• **Assignment**: Take every line from the records below that includes the word "dropdown".

• **Stored data**:
=== Section Start ===

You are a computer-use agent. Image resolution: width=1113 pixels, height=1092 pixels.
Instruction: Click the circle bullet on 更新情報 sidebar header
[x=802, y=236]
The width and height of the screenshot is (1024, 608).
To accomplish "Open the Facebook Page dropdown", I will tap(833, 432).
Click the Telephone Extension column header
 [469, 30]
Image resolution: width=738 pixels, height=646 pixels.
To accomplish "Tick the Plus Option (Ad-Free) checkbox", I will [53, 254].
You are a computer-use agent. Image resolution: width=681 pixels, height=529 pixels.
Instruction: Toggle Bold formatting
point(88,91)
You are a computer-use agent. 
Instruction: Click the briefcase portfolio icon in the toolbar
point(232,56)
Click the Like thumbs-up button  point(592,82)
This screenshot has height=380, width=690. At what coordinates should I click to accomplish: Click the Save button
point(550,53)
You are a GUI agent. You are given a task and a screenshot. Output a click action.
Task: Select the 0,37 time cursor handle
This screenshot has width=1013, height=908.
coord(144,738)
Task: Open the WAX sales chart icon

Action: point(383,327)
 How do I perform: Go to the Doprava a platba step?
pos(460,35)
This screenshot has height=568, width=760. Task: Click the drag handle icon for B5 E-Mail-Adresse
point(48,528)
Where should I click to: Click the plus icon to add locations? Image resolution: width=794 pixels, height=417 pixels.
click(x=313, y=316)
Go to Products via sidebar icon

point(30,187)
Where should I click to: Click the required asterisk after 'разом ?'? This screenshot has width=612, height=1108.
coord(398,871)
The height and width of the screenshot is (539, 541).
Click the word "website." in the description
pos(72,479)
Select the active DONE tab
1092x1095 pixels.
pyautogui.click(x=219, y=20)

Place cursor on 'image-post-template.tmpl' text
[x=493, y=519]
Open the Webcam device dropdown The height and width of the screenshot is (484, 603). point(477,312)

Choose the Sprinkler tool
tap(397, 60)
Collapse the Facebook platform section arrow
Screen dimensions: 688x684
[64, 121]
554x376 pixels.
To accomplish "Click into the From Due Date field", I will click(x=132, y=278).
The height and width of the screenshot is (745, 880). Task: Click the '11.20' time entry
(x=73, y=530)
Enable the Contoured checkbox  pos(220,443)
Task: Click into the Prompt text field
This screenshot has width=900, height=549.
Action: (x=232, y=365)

=== Section End ===

• **Exercise answer**:
To accomplish "Open the Facebook Page dropdown", I will tap(833, 432).
Open the Webcam device dropdown The height and width of the screenshot is (484, 603). point(477,312)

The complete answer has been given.